Un poema ininterrotto con la sua patria, quello di Ortega, in cui si esaltano figure e paesaggi che sono i temi essenziali del suo universo: i “segadores” (i mietitori) e i contadini, le isole vulcaniche e i pescatori, gli asinelli e i riti dei campi, gli ulivi e le spigolatrici, le ginestre e le stelle, tutti ritratti di un racconto scandito dalle accensioni e dal tripudio delle forme e dei colori. Per la sua intensa attività antifranchista, nel 1947 viene condannato a dieci anni di carcere, di cui sconterà la metà. Liberato nel 1952, per sfuggire a un’altra condanna, è costretto a rimanere clandestino per alcuni anni, esule a Parigi, dove dà inizio alla sua carriera internazionale. Nel 1962, in casa di Picasso, incontra il critico d’arte Antonello Trombadori, che gli organizza, nel 1964, la sua prima mostra personale italiana a Roma. Tra il 1965 e il 1970 espone a Torino, a Parigi, a Zurigo, a Bruxelles, a Madrid, in Germania (Colonia, Norimberga, Essen, Amburgo, Minden, Krefeld) e a Milano. Ortega è considerato uno dei più interessanti pittori della generazione di transizione tra i grandi spagnoli quali Pablo Picasso, di cui fu allievo e amico, Mirò, Salvador Dalì e i giovani delle avanguardie. Nel 1972 approda a Bosco, frazione del Comune di San Giovanni a Piro, e ne rimane affascinato. Vi compra casa e vi trascorre lunghi periodi, immerso nel paesaggio cilentano, a contatto con la natura, a dialogare con i contadini e ritrovarvi la sua terra natia.

Stringe amicizia, tra gli altri, con Nicola Cobucci, medico pediatra e boschese doc, custode geloso della sua memoria, promotore di numerose e interessanti iniziative sull’opera di Ortega e autore di un pregevole libro, pubblicato nel 2017, sulla vita, l’arte e la figura del “pintor” castigliano. Nel 1976 Ortega ritorna in Spagna dopo 16 anni di esilio, ma è autorizzato a restarvi solo pochi mesi. Tiene la prima mostra a Madrid, poi espone a Bilbao e a Valencia una delle sue opere più significative: “Morte e nascita degli innocenti”. Continua ancora a girare per l’Europa con numerose mostre che lo vedono impegnato, dal 1980 in poi, a Colonia, a Basilea e ancora a Madrid.

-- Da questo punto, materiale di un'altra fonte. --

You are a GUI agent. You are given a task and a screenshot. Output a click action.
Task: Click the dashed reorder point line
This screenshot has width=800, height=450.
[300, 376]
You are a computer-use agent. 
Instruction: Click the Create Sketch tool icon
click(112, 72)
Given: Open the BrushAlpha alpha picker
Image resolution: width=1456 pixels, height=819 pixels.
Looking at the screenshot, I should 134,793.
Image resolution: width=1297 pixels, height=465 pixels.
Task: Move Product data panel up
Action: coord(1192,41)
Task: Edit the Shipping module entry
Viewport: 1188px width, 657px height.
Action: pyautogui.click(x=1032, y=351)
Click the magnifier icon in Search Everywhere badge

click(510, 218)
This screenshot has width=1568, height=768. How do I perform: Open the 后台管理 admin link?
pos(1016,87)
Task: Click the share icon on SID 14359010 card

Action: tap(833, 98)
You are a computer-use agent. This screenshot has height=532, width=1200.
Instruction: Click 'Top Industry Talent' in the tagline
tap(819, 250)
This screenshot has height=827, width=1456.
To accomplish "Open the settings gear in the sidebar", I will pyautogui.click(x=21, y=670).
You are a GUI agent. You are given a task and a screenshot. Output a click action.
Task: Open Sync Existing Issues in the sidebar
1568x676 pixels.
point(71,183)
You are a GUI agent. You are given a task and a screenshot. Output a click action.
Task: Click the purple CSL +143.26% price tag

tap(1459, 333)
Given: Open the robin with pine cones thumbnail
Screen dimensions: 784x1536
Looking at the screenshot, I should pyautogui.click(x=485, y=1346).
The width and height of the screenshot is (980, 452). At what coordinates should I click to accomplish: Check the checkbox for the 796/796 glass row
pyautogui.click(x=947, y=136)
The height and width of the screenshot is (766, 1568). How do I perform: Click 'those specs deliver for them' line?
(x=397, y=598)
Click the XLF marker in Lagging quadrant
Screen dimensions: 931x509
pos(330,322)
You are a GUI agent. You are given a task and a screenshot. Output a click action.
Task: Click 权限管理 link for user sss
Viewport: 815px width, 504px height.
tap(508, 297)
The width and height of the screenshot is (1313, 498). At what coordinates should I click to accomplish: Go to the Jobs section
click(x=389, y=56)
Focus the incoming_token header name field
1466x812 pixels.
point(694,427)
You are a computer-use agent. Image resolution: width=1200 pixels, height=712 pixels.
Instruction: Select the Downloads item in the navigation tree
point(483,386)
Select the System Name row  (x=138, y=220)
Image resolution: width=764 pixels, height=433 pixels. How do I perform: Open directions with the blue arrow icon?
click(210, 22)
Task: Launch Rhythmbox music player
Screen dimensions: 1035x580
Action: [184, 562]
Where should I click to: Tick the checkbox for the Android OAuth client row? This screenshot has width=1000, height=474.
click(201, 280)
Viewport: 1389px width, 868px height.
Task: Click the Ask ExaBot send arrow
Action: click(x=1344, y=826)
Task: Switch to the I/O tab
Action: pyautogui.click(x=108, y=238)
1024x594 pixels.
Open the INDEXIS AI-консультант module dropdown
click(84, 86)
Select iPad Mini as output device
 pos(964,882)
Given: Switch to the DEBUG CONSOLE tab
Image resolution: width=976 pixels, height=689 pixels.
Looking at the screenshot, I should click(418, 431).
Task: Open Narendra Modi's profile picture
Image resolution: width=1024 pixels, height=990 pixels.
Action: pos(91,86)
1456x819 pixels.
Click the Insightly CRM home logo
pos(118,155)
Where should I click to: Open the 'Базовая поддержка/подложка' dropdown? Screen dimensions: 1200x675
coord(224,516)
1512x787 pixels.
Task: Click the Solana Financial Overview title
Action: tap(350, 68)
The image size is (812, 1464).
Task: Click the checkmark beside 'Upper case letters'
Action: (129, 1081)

Muore, esule e straniero, a Parigi, la vigilia di Natale del 1990. Oggi nella casa di José Ortega, si possono ammirare alcune delle opere più belle e significative dell’artista, una mappa della memoria storica che conserva, dipinte sulle pareti, date e tappe tra le più importanti della sua vita, dalla sua infanzia difficile alla dura fatica dei contadini, dalle sofferenze della prigionia al suo matrimonio, alla nascita del figlio alla costituzione spagnola. Nella casa-museo di Ortega non mancano tracce di una profonda visione religiosa del mondo, cosa che sorprende e meraviglia, atteso il riconosciuto credo marxista del pittore.

All’ingresso del salone, infatti, alla base della scala che conduce ai piani superiori, una copia in miniatura della Pietà, simbolo e testimonianza dell’umana sofferenza, richiama ai valori dello spirito e alla caducità delle cose, invitando al raccoglimento e alla riflessione. A Bosco è sorto, a cura del Comune di San Giovanni a Piro, il Polo Museale - egregiamente diretto dall’avvocato e scrittore Franco Maldonato - che oltre a ospitare importanti opere di Ortega, svolge una intensa attività culturale con l’organizzazione di mostre d’arte, convegni, dibattiti e presentazione di opere letterarie. A Bosco si tengono anche due edizioni annuali del “Premio Ortega”, a cura, rispettivamente, del Comune di San Giovanni a Piro e del Rotary Club “Sapri - Golfo di Policastro”.